Repository structure

.
├── data/
│   ├── raw/              # raw PET and segmentation NIfTI files
│   └── gen/              # generated tables and outputs
├── notebooks/            # exploratory notebooks
├── notes/                # methodological notes
├── shiny_app/            # interactive Shiny app
├── src/                  # Python functions
├── pyproject.toml
└── README.md

Function modules

metadata.py          -> dataframe / patient metadata utilities
image_io.py          -> NIfTI loading and segmentation application
suv_stats.py         -> simple SUV distribution features
spatial_features.py  -> spatial tail-region features
plotting.py          -> Plotly visualization

Basic usage

from pathlib import Path

from src.metadata import (
    get_meta_data,
    flag_corrupted_files,
    flag_AE_patients,
)

from src.image_io import get_processed_image
from src.suv_stats import get_suv_percentiles
from src.spatial_features import compute_tail_spatial_features
from src.plotting import plot_suv_pdf_plotly, plot_hot_voxels_plotly

Collect metadata:

DATA_RAW = Path("data/raw")

df_meta = get_meta_data(DATA_RAW)
df_meta = flag_corrupted_files(df_meta)
df_meta = flag_AE_patients(df_meta)

Load one processed image:

patient_id = "NIX-LJU-D2002-IRAE-A001"
organ = "Lung"
visit = 0

row, processed_image = get_processed_image(
    df_meta,
    patient_id=patient_id,
    organ=organ,
    visit=visit,
)

Compute SUV percentiles:

probs = (80, 90, 95)

df_perc = get_suv_percentiles(
    processed_image,
    percentiles=probs,
)

Plot SUV distribution:

fig, suv_percentiles = plot_suv_pdf_plotly(
    processed_image,
    percentiles=probs,
    bins=100,
    log_x=True,
    min_suv=0.1,
)

fig.show()

Compute spatial features:

features = compute_tail_spatial_features(
    image=processed_image,
    percentiles=probs,
    component_connectivity=26,
    contrast_connectivity=26,
    min_component_voxels=3,
    compute_spread=True,
    compute_local_contrast=True,
    compute_sphericity=True,
    crop_to_roi=True,
    image_id=(patient_id, organ, visit),
)

features

Spatial features

For a percentile threshold (q), the high-SUV tail region is

$$

R_q = {v : SUV(v) \ge Q_q},

$$

where $Q_q$ is the $q$-th percentile of SUV values inside the processed image.

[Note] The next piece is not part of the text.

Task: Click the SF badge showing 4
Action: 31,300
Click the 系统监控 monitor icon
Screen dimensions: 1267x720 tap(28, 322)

The package computes features such as:

  • tail mean, median, max and coefficient of variation,
  • tail excess above percentile threshold,
  • number of connected components,
  • largest-component fraction,
  • component entropy,
  • local contrast,
  • spatial spread,
  • SUV-weighted spatial spread,
  • optional largest-component sphericity.

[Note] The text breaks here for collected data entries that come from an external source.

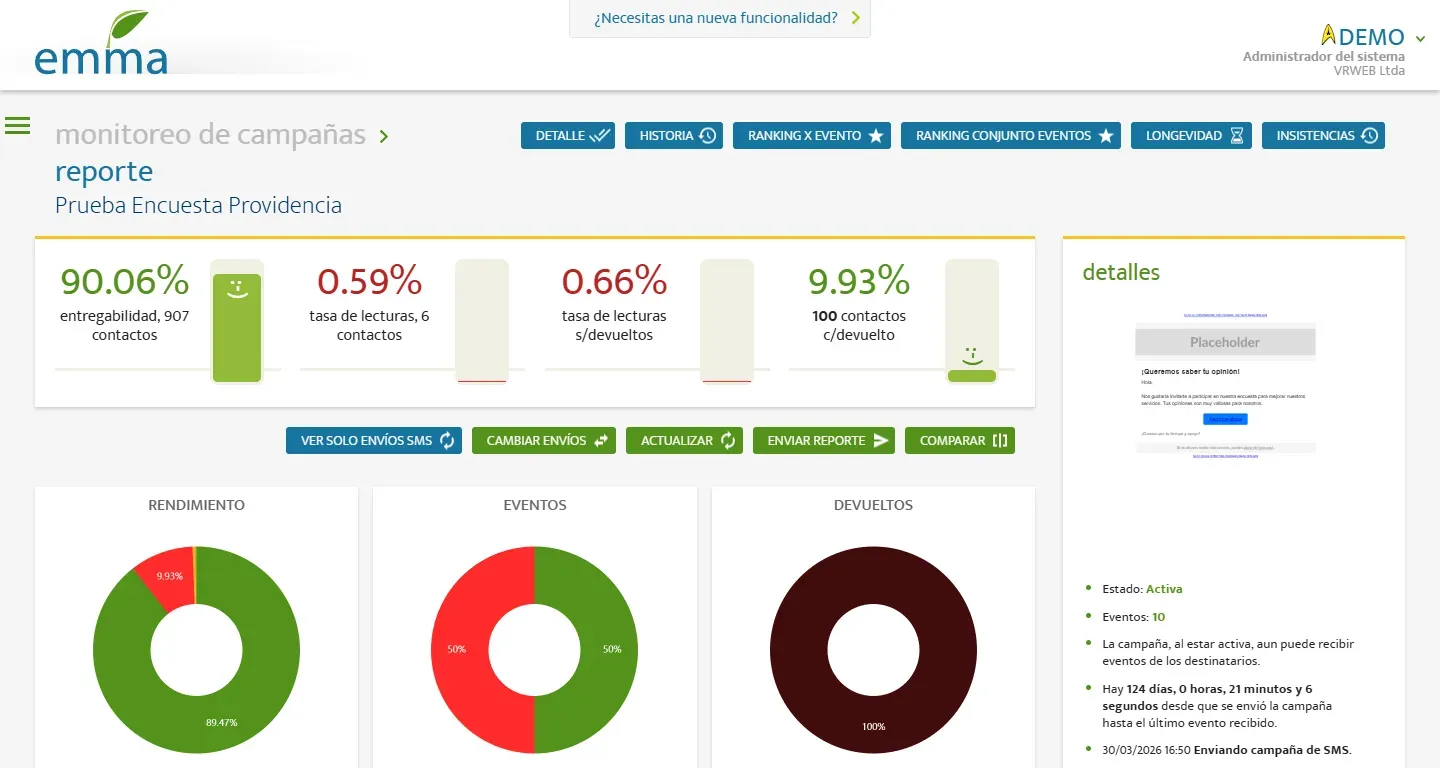The height and width of the screenshot is (768, 1440).
Task: Click the 9.93% red slice in RENDIMIENTO chart
Action: 166,577
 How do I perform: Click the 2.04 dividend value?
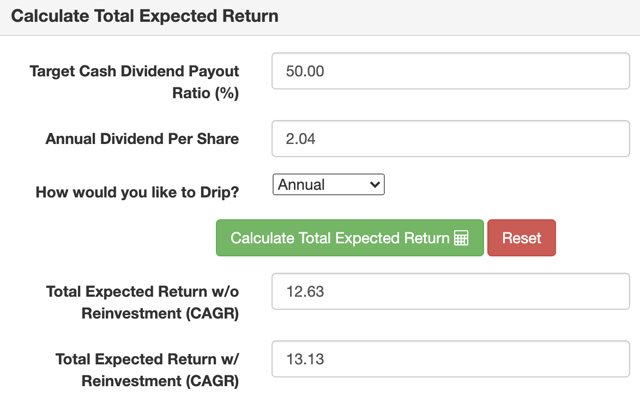click(300, 139)
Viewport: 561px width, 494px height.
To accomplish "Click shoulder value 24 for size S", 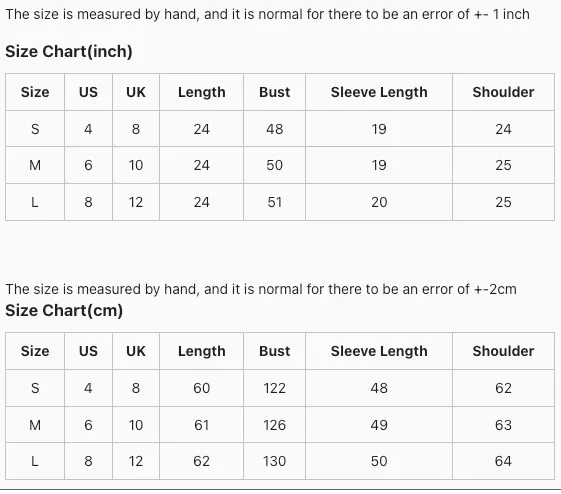I will click(x=503, y=129).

These features are intended to describe intensity, heterogeneity, fragmentation, and spatial organization of high-SUV uptake.

Shiny app

The Shiny app is in:

shiny_app/app.py

Run from the repository root:

shiny run --reload shiny_app/app.py

The app allows interactive inspection of:

  • metadata table rows,
  • SUV distribution plots,
  • hot-voxel plots,
  • computed spatial features.

Notes

Methodological notes on testing candidate spatial metrics are in:

notes/testing_spatial_metric.md

Status

This project is exploratory and intended for biomarker discovery. Candidate metrics should be validated carefully, especially when the number of AE cases is small.